What the Q&A revealed

The Q&A session highlighted both the technical sophistication of the Brussels system and the practical considerations involved in operating it. One of the topics explored was the configuration of the 2D hydraulic mesh. Michael explained that the model uses grid elements up to 400 square metres, a size consistent with previous flood mapping for the region, while still adapting automatically to local topographic detail. Questions then turned to the system’s interaction with neighbouring forecasting tools. Michael clarified that while Flanders uses a different platform for its own flood forecasting, Brussels retrieves the upstream predictions through web services, incorporating them directly into ICM Live as boundary conditions.

As digital tools continue to advance, operational digital twins will play an increasingly important role in supporting decisions across the full water cycle

Another line of inquiry focused on how runoff coefficients are determined in such a heterogeneous urban environment. Michael explained that wherever possible, coefficients are calibrated using local gauge data. However, in parts of the city where no direct measurements can be made — particularly for surface runoff along streets — they rely on urbanization rates, assigning higher coefficients to heavily waterproofed areas. Model accuracy and operational reliability were also addressed. Michael noted that the hydrological and hydraulic calibration performs well for large events, but that rainfall uncertainty, especially in fast-changing nowcasting conditions, remains the greatest challenge. Telemetry validation rules and threshold buffers help limit false alarms, though some borderline cases still occur.

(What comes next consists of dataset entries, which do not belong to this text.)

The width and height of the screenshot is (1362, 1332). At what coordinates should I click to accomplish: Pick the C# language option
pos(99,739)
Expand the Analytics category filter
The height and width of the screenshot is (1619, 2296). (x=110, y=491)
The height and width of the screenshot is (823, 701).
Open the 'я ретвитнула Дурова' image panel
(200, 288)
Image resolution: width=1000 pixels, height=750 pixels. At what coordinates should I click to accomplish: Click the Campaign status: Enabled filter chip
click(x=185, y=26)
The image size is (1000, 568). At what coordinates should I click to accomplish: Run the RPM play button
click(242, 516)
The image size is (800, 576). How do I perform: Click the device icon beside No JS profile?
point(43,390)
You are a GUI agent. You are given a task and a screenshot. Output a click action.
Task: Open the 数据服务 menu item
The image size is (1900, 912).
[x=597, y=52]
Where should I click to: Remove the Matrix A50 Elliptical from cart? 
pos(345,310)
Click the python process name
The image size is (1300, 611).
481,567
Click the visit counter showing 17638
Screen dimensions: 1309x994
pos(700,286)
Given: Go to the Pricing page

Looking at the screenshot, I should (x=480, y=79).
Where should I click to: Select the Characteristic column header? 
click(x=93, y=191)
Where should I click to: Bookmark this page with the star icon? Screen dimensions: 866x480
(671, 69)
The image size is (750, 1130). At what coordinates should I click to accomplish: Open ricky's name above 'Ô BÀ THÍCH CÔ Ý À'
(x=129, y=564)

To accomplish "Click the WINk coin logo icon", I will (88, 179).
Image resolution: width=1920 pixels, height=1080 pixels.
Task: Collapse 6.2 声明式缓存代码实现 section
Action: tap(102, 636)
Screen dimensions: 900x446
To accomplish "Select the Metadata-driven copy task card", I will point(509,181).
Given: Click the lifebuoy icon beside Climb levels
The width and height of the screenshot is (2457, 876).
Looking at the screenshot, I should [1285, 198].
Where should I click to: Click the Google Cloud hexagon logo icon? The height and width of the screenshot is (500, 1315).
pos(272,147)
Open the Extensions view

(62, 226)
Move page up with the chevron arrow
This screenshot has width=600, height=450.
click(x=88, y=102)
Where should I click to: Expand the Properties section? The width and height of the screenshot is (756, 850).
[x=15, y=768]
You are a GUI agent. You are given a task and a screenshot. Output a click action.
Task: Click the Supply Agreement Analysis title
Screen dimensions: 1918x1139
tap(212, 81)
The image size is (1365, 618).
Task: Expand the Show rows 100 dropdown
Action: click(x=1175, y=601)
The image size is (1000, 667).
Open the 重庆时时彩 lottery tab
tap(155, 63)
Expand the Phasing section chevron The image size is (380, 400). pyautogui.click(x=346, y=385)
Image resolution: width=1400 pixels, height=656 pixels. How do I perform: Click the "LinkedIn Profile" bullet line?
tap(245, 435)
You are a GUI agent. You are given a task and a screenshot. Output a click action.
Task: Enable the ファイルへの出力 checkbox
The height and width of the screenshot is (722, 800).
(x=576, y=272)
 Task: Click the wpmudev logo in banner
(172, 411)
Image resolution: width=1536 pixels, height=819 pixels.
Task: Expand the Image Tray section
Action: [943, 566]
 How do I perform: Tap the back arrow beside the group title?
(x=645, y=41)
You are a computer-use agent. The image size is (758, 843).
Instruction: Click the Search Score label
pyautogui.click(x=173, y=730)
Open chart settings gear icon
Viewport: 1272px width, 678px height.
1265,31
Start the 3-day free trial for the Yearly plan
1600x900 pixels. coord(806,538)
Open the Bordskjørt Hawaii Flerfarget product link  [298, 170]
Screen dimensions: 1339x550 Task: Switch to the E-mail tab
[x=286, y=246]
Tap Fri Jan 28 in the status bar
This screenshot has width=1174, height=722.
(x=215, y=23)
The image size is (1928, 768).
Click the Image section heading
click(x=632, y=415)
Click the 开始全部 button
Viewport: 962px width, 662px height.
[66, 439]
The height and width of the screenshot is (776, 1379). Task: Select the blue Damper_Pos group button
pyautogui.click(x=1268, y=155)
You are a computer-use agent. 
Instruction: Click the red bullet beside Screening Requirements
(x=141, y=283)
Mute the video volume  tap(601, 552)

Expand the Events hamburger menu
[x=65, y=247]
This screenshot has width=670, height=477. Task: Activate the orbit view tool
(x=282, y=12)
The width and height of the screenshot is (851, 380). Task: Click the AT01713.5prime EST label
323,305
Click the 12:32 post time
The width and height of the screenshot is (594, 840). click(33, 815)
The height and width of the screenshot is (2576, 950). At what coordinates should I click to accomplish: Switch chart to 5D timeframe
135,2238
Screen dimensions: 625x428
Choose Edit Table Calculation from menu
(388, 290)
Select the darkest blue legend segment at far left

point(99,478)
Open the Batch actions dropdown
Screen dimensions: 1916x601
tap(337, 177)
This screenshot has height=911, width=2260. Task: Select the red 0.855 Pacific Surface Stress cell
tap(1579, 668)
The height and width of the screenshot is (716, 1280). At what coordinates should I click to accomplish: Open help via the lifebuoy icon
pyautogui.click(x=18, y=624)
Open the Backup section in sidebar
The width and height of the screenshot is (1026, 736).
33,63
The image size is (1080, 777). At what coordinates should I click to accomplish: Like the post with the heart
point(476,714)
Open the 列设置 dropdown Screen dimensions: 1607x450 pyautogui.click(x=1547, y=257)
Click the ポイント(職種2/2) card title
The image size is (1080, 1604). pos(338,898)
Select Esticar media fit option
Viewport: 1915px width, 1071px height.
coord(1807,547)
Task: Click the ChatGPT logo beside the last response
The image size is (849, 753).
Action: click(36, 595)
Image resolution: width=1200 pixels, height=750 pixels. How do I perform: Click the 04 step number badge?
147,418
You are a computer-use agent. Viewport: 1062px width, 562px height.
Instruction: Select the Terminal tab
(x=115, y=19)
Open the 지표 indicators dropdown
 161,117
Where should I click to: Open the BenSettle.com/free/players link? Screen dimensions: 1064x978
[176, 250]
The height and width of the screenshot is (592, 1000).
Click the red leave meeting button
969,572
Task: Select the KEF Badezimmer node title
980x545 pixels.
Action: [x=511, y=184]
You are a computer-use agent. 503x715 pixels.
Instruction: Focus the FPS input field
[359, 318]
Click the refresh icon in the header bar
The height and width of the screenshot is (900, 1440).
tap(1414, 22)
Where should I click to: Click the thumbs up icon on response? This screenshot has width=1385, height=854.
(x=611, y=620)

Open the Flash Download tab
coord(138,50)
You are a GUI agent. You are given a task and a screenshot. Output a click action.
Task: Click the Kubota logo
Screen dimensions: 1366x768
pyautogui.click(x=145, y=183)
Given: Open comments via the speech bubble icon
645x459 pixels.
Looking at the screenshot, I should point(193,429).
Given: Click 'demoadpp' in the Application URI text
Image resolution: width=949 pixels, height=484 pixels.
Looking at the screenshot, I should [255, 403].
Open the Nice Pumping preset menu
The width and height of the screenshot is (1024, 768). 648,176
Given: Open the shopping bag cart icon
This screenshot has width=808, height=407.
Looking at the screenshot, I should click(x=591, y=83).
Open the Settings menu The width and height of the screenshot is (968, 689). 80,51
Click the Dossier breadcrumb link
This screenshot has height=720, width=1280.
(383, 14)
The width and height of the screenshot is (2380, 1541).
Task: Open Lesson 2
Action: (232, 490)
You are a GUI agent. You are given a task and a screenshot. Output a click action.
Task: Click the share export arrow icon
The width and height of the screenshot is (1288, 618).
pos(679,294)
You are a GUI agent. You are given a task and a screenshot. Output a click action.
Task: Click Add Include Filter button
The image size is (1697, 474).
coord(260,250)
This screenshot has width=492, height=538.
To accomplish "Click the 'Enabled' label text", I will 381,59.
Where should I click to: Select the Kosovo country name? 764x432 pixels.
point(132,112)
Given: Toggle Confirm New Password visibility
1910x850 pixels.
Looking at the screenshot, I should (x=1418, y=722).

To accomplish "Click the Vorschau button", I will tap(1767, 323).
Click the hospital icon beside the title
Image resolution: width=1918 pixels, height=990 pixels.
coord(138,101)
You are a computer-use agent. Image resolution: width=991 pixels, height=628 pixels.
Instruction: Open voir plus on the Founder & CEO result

The session closed with a look ahead. Both speakers reflected on the role of real-time models as cities face intensifying climate pressures. Michael emphasised that the system’s value lies in its ability to bring together multiple data sources in one place and provide a clearer sense of “what-if” conditions, helping operators act before flooding occurs. Abe added that as digital tools continue to advance, operational digital twins will play an increasingly important role in supporting decisions across the full water cycle. Their final remarks underscored the growing importance of integrated, data-driven approaches for cities seeking to strengthen their resilience in the years to come.